Para Iênides Benfati, 66 anos, presidente da Associação Viva Pacaembu por São Paulo, o estado da calçada “é uma ofensa aos heróis que têm seus nomes lá”. Ela vai além: “É um local tão mal cuidado que, em vez de ser uma honra, é uma desonra”. Iênides afirma que a Calçada ainda é o menor problema da Praça Charles Miller. “A praça toda é terra de ninguém”, lamenta. “Tem ensaios de banda, bar sem licença para funcionar, encontro de jipeiros.
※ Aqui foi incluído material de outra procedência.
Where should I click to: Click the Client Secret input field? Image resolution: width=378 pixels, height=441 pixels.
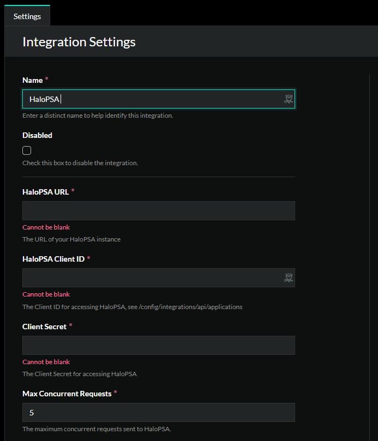(158, 345)
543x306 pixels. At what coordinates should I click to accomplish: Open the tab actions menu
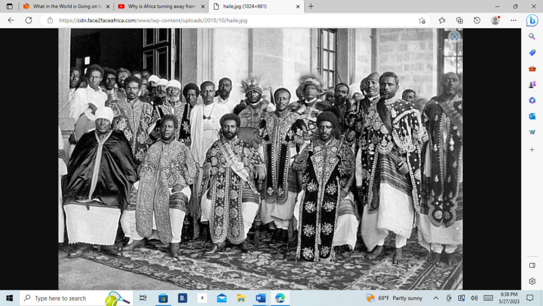[9, 7]
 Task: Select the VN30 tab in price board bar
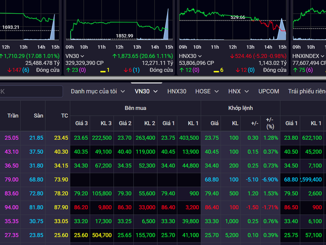click(x=145, y=91)
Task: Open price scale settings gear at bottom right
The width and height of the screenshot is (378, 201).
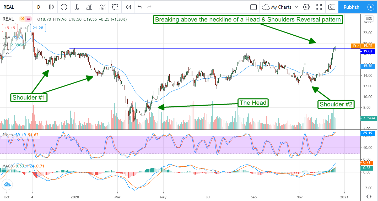Action: pyautogui.click(x=369, y=197)
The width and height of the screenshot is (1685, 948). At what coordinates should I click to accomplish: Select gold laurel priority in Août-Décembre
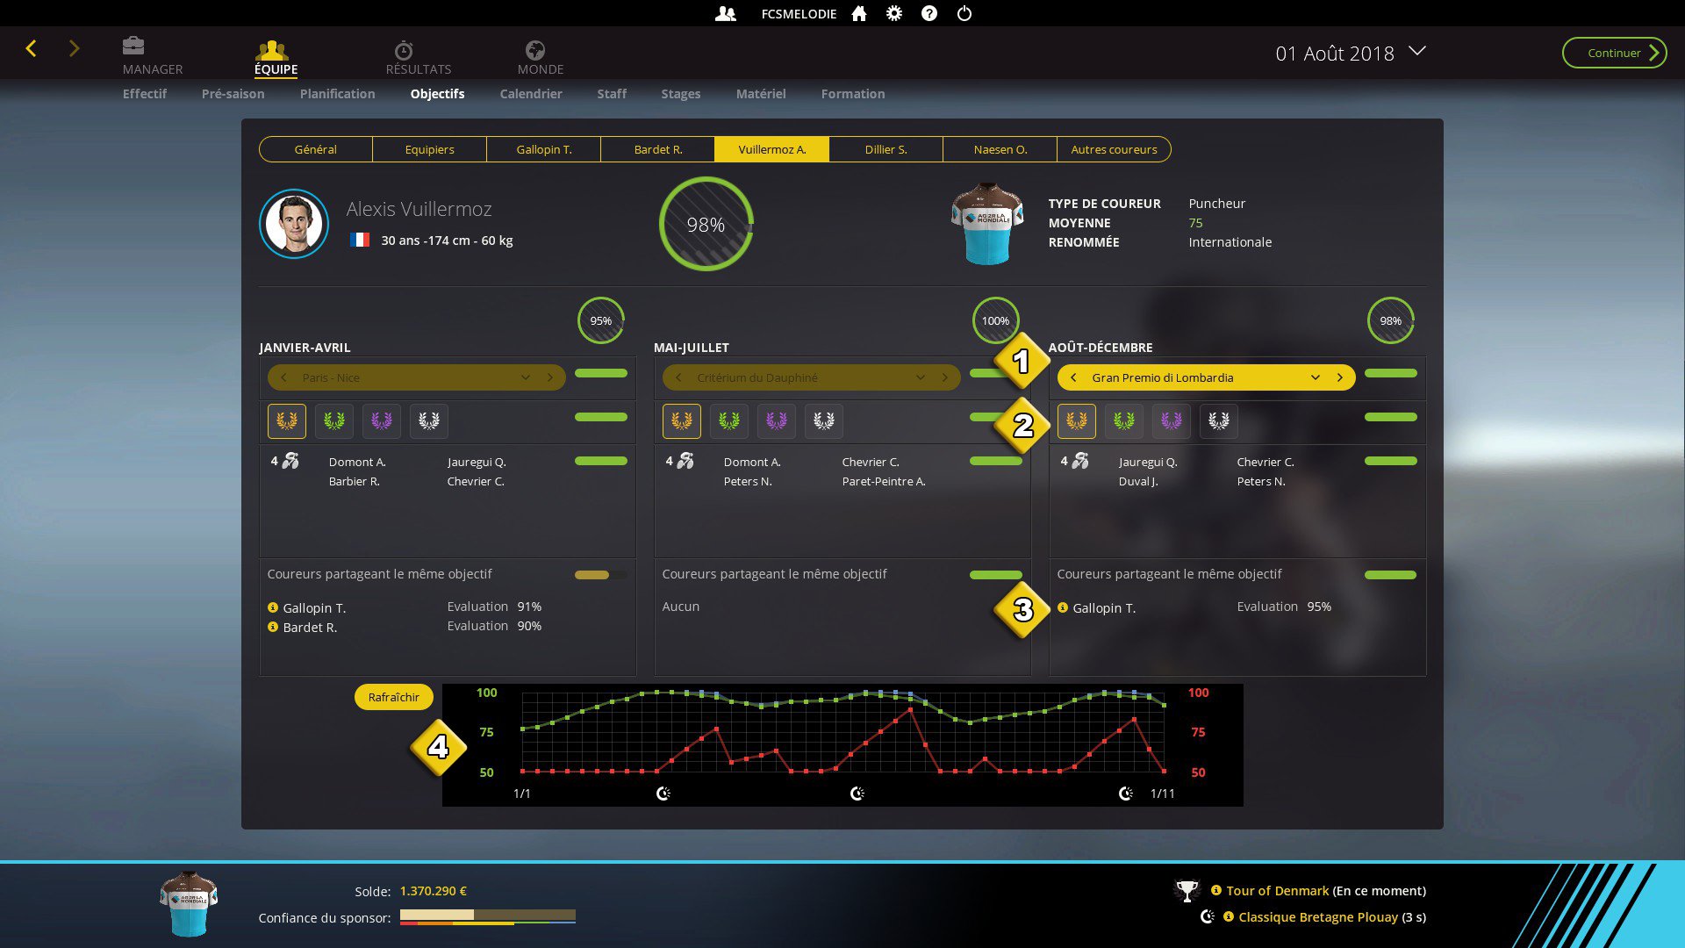tap(1077, 421)
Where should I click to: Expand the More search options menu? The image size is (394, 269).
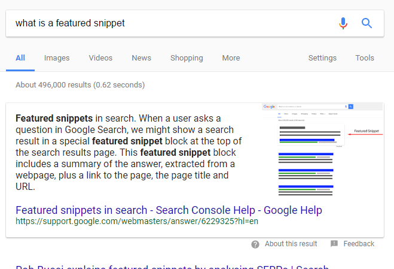click(x=231, y=58)
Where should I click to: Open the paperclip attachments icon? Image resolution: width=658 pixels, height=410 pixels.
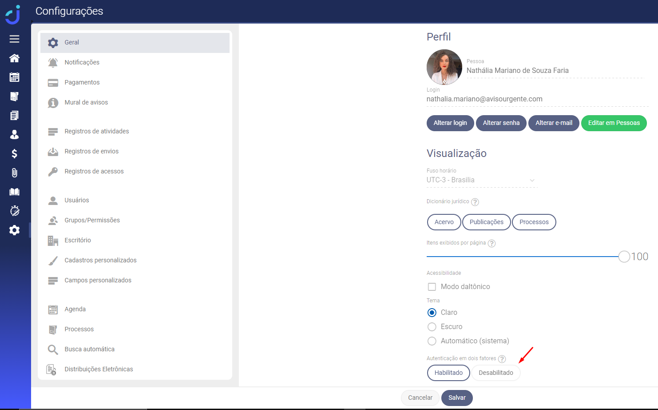click(x=14, y=173)
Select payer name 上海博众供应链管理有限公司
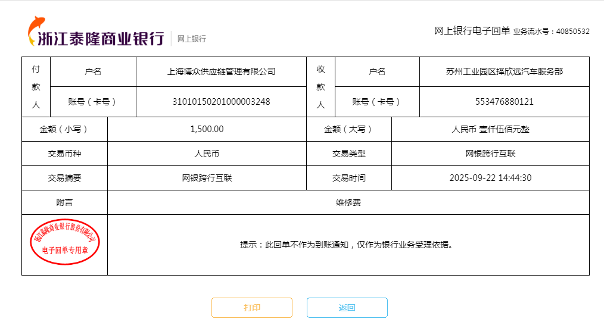Screen dimensions: 604x319 tap(221, 71)
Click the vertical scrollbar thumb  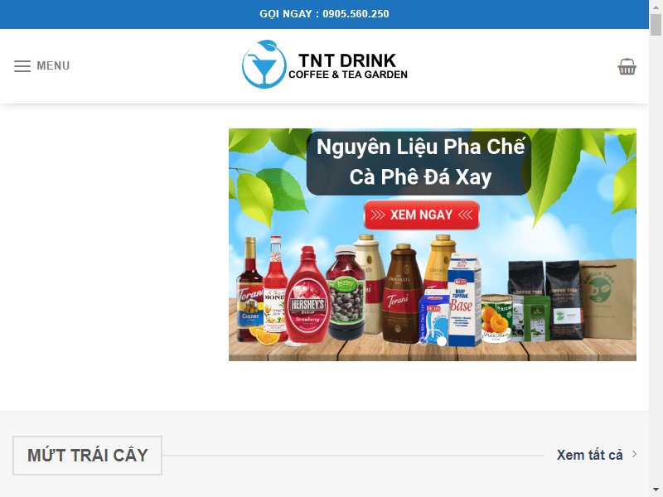656,25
Todas as noites é um absurdo diferente”. Sobre o prazo da entrega das obras de revitalização pela prefeitura, Iênides afirma que a Viva Pacaembu não recebeu qualquer informação. “Quando a prefeitura fez o acordo com a Fundação Roberto Marinho para construir o Museu do Futebol, se comprometeu a recuperar a Praça Charles Miller. A Prefeitura não fez a parte dela”.

Éder Jofre, hoje com 75 anos, lamenta o estado da Calçada da Fama e também golpeia a Prefeitura. “Deixei minhas marcas com o maior orgulho”, afirma. “Fizeram o maior carnaval, e agora todo esse desleixo? Eu me sinto humilhado”.